If kids are translating for their parents and other individuals, they're not going to learn to do it for themselves either. Again as I've mentioned before, a lot of immigrants never finish school and are borderline illiterate when they come to the U.S. So if they can barely get by in their won language, trying to learn another is like staring down the barrel of a gun you know ? It's a cycle really where one leads to another and if nothing is done, by either party to end it then it'll continue on. Part of the frustration comes also from the fact that when you refuse to help them, they throw back all those, "well I'm your parent. Respect and obey what I do. I gave you life. I fed and clothed you and have raised you since you were a baby. I brought you here to this country for a better life" and so on.

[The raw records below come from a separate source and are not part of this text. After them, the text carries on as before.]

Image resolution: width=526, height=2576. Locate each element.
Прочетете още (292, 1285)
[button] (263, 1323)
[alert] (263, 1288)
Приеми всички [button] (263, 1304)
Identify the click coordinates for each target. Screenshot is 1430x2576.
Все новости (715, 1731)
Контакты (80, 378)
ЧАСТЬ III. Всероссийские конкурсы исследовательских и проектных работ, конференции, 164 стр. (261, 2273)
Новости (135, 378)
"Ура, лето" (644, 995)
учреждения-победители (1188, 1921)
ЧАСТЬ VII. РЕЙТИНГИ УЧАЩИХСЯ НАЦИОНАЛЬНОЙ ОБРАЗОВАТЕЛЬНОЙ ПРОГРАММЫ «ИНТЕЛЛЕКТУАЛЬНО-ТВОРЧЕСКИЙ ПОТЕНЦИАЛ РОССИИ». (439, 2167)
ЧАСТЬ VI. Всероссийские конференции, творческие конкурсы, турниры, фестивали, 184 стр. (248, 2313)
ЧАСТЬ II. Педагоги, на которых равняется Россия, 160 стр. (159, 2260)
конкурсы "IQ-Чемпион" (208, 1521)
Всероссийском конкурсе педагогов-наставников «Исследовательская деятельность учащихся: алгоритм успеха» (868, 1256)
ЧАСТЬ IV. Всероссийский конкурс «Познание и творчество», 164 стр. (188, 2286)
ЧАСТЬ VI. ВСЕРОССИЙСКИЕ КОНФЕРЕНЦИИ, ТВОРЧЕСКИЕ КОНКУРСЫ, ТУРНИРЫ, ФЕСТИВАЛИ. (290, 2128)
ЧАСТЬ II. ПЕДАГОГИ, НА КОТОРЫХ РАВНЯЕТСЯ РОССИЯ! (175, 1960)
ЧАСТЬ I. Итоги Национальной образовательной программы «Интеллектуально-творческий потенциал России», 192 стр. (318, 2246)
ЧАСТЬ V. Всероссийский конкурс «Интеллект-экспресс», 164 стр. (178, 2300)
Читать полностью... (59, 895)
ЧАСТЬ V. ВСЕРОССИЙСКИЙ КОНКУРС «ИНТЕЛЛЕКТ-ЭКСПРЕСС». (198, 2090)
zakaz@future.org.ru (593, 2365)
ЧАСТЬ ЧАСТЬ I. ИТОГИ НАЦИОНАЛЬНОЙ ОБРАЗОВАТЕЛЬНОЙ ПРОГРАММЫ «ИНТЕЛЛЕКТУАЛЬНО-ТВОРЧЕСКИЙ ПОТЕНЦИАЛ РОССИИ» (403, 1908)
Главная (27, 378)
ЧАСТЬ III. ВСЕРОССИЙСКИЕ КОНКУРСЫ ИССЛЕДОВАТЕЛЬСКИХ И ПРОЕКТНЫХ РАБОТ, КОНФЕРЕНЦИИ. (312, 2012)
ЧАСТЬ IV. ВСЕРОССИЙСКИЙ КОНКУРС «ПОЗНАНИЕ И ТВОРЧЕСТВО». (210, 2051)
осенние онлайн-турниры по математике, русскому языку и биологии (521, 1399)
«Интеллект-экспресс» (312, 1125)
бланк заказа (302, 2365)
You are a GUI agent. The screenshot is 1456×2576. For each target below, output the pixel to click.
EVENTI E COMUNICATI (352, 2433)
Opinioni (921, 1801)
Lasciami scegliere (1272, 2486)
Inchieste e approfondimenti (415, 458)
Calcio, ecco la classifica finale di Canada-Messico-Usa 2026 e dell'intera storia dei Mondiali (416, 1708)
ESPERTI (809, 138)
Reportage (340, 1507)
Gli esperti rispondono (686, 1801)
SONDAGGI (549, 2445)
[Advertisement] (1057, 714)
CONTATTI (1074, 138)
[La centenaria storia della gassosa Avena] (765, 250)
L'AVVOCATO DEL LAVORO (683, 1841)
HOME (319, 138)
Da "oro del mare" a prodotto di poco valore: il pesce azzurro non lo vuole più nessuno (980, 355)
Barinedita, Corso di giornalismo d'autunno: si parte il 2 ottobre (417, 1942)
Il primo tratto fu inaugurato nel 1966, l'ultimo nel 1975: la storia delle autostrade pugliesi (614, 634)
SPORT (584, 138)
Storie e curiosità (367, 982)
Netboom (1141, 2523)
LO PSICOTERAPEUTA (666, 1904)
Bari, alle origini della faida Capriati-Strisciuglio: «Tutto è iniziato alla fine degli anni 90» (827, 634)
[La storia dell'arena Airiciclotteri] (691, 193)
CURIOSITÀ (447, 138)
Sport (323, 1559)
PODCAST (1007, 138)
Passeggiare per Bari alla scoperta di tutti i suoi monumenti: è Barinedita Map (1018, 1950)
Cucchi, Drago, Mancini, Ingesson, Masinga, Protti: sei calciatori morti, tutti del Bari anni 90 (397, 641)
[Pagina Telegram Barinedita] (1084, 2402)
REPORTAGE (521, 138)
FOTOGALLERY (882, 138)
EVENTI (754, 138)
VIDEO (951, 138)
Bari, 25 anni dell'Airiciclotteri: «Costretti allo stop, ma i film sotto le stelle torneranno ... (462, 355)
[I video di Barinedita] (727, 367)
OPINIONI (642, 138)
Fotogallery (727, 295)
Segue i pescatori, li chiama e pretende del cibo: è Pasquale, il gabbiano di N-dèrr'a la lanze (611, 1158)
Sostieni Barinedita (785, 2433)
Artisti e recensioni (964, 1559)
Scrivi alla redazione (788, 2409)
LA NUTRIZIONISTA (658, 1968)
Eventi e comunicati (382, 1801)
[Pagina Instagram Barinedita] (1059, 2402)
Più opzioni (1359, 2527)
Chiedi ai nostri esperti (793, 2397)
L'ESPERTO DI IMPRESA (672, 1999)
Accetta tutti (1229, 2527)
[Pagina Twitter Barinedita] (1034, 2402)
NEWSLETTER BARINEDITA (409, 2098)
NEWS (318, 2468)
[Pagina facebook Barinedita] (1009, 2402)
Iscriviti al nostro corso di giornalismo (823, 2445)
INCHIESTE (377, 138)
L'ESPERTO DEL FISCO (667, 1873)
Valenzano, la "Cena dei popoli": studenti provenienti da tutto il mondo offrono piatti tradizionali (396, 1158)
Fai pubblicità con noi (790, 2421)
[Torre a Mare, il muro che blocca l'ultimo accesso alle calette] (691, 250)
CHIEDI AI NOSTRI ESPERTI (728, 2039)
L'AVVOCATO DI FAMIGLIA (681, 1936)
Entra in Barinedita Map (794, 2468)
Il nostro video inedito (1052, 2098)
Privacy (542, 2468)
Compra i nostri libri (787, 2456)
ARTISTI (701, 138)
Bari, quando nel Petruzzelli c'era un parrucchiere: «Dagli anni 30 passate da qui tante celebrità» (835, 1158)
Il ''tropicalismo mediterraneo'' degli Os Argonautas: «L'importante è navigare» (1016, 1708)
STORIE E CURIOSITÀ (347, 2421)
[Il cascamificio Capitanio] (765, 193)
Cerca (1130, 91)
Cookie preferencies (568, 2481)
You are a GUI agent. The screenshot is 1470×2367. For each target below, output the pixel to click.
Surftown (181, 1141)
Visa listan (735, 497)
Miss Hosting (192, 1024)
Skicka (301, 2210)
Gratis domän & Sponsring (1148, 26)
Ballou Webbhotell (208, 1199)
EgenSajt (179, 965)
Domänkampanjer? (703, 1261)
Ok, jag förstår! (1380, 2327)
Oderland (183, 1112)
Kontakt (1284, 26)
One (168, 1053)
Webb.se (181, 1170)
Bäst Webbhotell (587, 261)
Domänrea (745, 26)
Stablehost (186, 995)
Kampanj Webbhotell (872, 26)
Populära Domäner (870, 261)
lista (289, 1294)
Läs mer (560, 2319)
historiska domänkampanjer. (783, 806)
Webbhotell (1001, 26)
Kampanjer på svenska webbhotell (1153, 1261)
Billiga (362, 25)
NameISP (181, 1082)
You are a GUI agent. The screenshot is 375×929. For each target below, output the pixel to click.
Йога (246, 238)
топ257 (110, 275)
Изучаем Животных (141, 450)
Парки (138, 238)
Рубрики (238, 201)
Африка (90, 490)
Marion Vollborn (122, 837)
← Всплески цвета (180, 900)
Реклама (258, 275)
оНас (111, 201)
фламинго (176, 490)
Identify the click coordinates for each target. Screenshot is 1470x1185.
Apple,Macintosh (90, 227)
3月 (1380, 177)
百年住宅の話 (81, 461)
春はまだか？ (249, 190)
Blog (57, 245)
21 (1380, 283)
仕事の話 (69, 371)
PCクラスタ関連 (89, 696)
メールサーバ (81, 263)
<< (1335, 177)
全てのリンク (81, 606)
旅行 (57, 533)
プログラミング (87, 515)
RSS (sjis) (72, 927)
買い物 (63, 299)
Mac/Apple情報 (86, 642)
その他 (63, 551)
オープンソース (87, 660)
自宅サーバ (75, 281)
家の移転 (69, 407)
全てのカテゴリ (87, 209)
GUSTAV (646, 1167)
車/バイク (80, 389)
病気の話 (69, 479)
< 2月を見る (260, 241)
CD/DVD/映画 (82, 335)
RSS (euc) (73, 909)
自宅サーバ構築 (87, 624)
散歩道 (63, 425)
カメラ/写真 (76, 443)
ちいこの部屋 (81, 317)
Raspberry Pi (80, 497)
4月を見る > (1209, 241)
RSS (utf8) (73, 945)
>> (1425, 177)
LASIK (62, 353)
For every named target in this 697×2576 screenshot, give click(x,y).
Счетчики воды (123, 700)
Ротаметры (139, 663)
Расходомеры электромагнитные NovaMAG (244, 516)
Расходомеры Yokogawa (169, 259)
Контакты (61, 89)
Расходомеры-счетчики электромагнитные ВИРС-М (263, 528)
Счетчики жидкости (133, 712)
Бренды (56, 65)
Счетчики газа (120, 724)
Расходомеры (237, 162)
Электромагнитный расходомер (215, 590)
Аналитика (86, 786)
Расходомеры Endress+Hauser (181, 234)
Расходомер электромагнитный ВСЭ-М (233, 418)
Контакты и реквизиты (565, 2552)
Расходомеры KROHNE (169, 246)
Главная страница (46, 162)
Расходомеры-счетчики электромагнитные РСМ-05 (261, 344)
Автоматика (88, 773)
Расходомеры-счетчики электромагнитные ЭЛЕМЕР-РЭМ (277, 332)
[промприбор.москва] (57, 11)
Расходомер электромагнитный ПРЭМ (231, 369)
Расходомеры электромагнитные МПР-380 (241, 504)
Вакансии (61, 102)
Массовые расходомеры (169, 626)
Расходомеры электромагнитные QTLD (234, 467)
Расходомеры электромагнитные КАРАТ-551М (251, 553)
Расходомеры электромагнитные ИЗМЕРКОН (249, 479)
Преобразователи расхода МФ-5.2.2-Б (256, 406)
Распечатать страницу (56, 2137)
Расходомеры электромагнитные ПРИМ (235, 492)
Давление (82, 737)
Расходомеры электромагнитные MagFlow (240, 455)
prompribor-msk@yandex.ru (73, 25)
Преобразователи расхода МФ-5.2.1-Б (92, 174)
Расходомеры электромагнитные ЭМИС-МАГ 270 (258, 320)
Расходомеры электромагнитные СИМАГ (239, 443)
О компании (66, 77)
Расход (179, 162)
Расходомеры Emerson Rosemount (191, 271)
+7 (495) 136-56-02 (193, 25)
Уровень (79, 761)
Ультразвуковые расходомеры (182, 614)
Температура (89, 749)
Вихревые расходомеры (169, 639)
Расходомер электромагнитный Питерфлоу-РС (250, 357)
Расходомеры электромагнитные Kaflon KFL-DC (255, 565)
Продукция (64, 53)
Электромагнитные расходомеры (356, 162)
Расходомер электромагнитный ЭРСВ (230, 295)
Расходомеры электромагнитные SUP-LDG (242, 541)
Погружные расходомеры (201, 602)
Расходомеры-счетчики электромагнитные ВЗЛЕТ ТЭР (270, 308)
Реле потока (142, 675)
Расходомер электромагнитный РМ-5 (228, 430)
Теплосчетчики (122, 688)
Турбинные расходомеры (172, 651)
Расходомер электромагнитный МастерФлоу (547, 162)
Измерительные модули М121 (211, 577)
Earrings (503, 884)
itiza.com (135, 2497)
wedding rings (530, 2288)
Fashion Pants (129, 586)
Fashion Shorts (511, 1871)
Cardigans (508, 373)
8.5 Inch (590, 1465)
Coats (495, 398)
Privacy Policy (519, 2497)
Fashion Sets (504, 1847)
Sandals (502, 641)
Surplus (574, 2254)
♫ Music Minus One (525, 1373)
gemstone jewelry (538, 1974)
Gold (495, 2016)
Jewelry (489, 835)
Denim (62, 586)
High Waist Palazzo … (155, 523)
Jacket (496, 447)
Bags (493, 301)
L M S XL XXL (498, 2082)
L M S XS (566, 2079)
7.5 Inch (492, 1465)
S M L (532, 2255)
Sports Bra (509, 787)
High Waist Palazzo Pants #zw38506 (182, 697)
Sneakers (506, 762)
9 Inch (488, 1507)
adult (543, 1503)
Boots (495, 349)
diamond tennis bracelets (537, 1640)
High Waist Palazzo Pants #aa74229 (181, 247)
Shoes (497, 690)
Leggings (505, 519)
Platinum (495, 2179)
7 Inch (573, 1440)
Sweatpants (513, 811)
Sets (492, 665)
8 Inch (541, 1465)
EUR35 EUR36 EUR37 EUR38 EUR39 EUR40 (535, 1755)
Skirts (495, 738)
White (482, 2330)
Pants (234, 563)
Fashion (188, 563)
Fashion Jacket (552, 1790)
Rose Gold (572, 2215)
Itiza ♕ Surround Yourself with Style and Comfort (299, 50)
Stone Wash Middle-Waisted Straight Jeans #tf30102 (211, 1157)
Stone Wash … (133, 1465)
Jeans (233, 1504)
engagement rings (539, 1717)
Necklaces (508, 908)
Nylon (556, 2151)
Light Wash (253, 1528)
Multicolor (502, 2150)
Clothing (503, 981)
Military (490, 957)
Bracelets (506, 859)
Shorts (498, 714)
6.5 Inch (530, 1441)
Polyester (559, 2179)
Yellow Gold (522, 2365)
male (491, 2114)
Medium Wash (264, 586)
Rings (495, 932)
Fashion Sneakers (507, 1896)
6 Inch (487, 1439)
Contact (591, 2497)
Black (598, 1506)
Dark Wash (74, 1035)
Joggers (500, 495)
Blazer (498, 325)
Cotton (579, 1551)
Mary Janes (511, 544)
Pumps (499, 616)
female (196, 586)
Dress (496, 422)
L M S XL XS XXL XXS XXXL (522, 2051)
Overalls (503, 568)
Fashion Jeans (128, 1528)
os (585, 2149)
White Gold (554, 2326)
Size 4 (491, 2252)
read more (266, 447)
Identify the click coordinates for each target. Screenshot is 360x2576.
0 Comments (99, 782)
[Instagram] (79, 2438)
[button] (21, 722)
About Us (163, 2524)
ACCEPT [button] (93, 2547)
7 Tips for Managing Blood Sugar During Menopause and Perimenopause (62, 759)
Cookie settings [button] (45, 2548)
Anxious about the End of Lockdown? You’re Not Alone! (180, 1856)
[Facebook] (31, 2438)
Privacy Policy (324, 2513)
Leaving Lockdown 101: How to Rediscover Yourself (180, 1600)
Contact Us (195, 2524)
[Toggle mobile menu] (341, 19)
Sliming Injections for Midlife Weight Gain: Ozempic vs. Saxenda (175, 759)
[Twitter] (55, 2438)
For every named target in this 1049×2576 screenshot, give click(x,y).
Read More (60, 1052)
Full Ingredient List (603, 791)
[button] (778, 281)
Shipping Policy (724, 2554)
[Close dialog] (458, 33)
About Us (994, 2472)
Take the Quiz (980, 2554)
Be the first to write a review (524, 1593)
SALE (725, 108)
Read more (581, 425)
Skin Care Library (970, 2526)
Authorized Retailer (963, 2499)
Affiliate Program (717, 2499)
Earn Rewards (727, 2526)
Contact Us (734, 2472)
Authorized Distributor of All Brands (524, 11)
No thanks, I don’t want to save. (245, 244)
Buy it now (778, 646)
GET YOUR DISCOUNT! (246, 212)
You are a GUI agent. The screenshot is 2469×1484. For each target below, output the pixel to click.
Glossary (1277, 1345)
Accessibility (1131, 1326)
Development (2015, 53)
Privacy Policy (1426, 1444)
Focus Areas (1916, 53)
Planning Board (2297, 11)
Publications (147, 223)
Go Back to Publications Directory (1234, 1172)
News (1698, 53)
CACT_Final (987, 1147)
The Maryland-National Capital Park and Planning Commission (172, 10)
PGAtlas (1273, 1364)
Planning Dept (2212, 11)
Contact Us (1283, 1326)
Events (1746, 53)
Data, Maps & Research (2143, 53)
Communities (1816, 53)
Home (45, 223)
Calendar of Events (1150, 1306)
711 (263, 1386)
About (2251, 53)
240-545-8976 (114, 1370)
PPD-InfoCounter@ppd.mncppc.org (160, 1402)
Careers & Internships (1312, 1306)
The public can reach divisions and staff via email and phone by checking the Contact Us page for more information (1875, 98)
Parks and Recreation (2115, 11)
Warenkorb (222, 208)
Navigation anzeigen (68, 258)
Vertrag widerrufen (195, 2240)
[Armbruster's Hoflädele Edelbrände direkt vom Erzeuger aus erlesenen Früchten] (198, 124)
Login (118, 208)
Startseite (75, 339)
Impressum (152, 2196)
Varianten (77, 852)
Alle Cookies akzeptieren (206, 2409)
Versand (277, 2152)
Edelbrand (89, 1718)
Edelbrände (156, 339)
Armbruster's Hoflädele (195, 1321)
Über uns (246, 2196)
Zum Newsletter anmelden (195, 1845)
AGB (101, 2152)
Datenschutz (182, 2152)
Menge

All of those feelings come rushing back and it creates drama to say the least. On my part, you feel the frustration for being relied on and them thinking that you don't have other important matters to attend to. I don't but still you know. Then they feel like you're leaving them out to dry and turning your back on them, which isn't too far'fetched. Usually this kind of drama happens when it comes time to filling out legal forms and junk of that nature. A person can barely make sense of them in one language let alone translating it to another. Then when you do help them, they don't have all the right info and they expect you to pull it out of your ass. The fuck you say.
It all comes with the territory really, there's no way around it. It's multicultural and something first generation and second generation immigrants deal with. I can only imagine what the stakes are when your family is more traditional in terms of following the ways of the old country you know. Here you are trying to explain to your parents that doing something as normal as going out with friends on your birthday is not intended as disrespect to them. It's times like that I'm thankful I was a social outcast all of high school and didn't have to deal with that kind of stuff.
Although, there was this one time in the sixth grade, it was a Saturday night. I spent the day at my dads tire shop and as we were getting home, I saw my neighbor heading out. She was super cute and going to the school dance, while I was dirt black and mugroso. She told me that I should go to the dance, but yeah. It didn't happen. She really liked me too because she asked me to be her boyfriend and me being a complete idiot and not knowing what to do, didn't take her up on her offer. She was soo cute and all the guys at school clowned on me for not getting with her. A total Mary Jane, and not just because she was a red head, well it was dyed, but still. That's another story for another time. Translation like anything else in life has it's ups and downs, but I wouldn't be a good reporter if it wasn't for all those occasions translating for my dad. Thanks, I guess.